What you have to do
Please return the stretch of the material from the line containing "Given: Go to the Ubicaciones tab" through the end of the material, copying each line exactly. Leave the pictures out.

┌────────

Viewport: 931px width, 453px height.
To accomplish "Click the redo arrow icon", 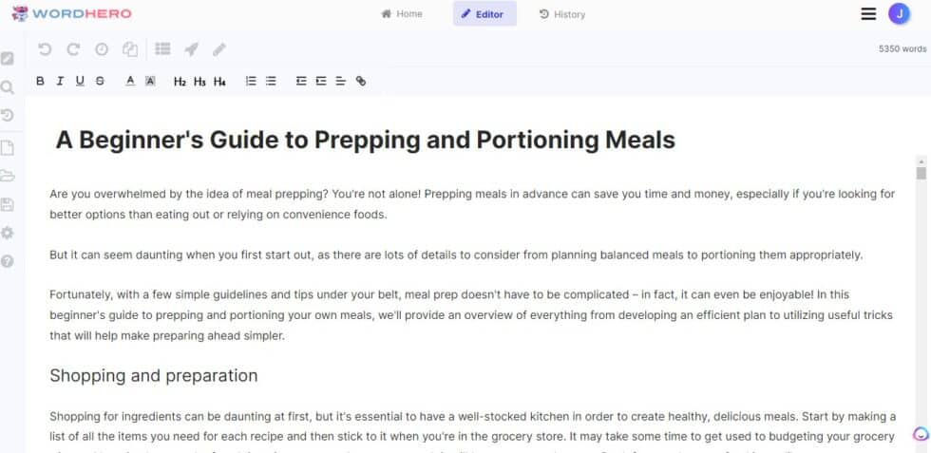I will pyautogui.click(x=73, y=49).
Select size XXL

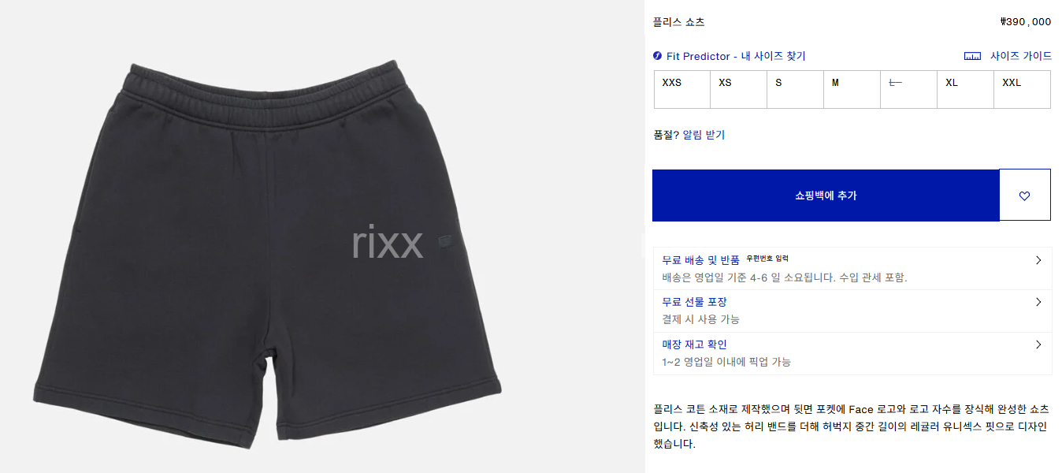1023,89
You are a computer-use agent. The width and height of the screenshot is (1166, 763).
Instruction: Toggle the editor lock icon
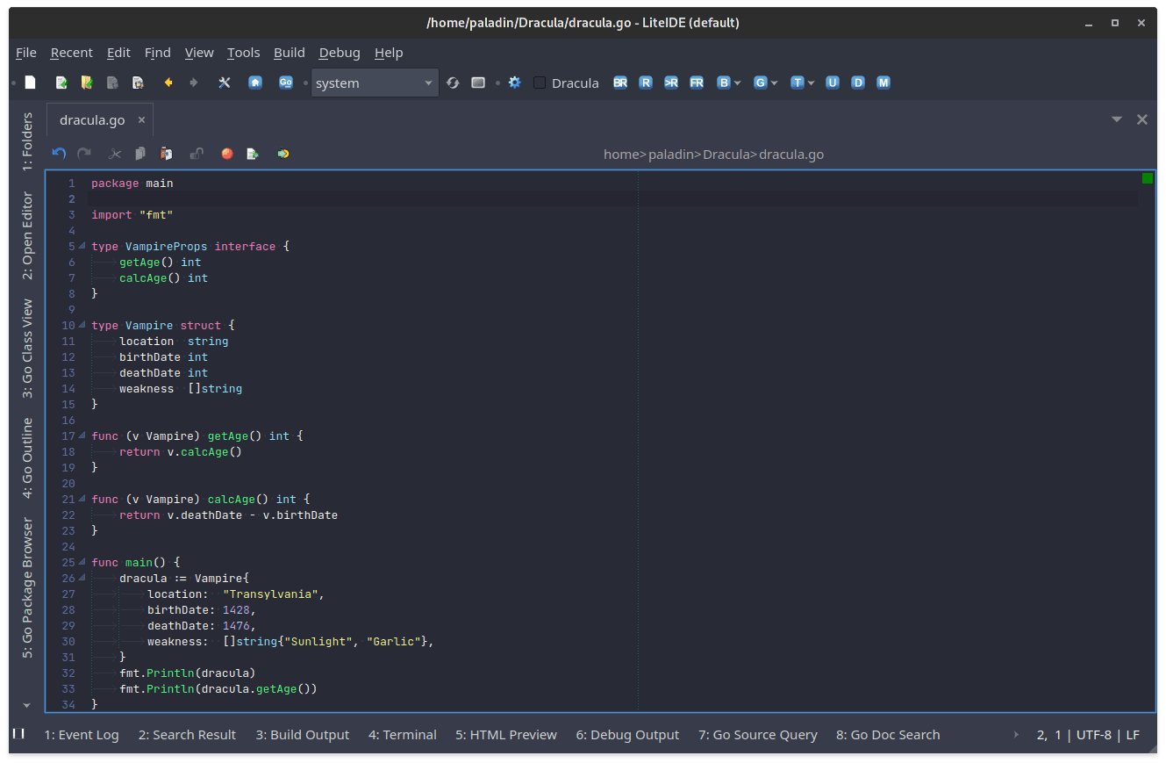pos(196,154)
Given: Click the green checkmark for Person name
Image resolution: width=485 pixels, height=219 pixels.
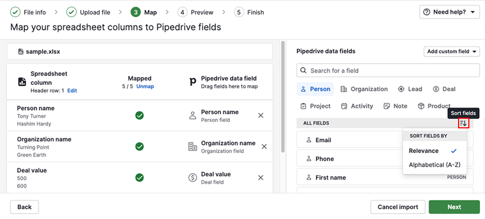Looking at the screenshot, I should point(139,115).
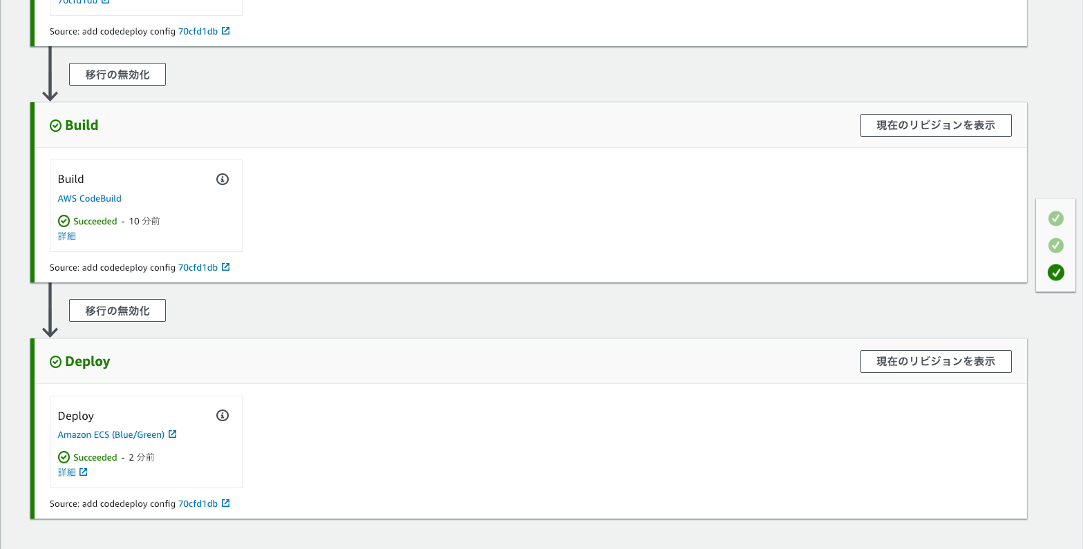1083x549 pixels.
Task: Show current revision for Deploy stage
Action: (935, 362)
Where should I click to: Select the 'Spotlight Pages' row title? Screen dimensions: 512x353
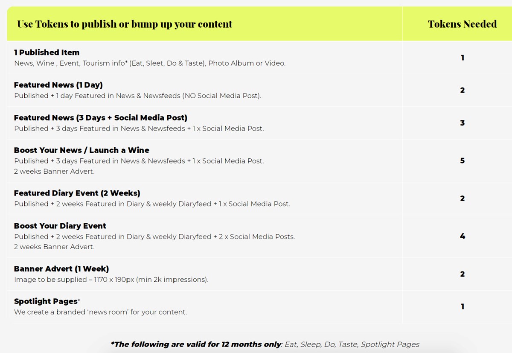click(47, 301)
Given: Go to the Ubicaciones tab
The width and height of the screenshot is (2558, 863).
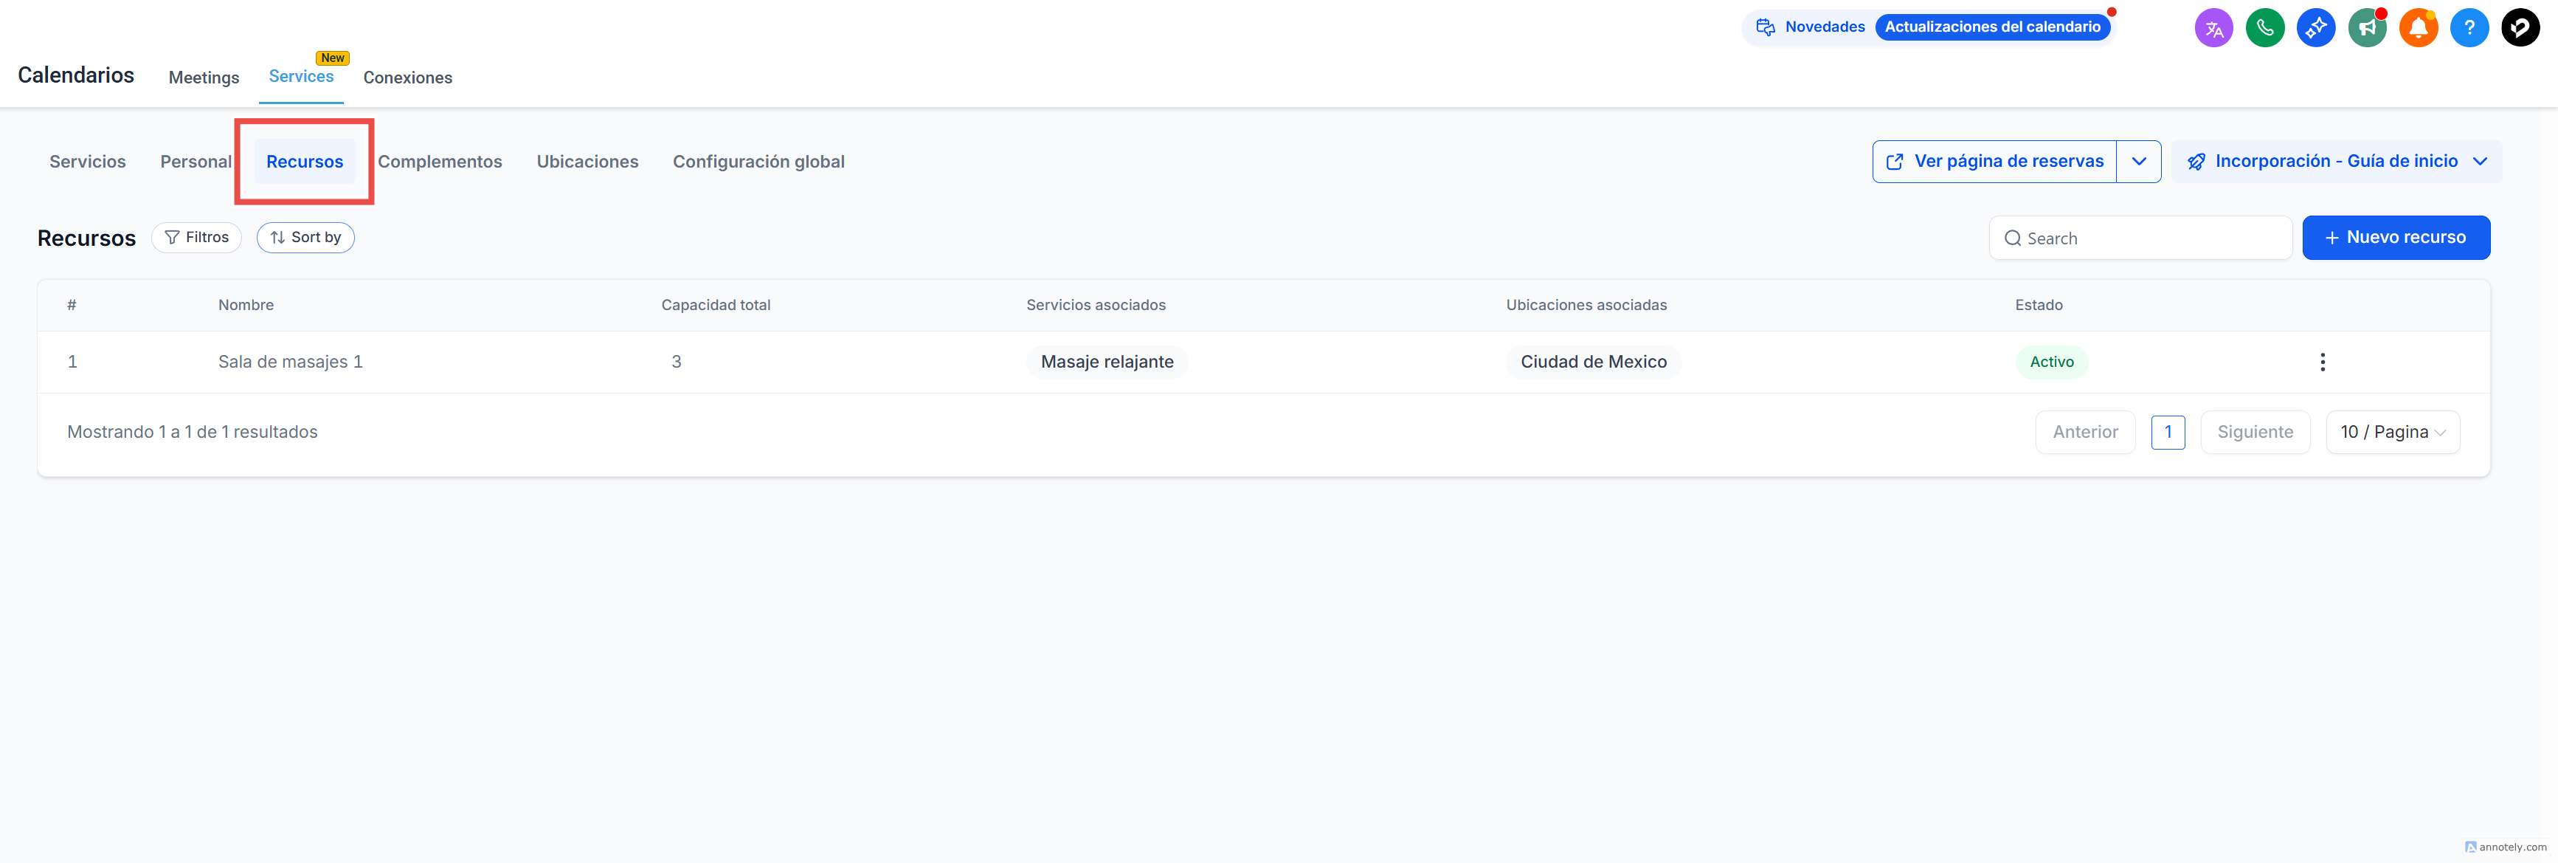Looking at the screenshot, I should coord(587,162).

└────────

Written reply
Given: Go to the Ubicaciones tab
The width and height of the screenshot is (2558, 863).
Looking at the screenshot, I should coord(587,162).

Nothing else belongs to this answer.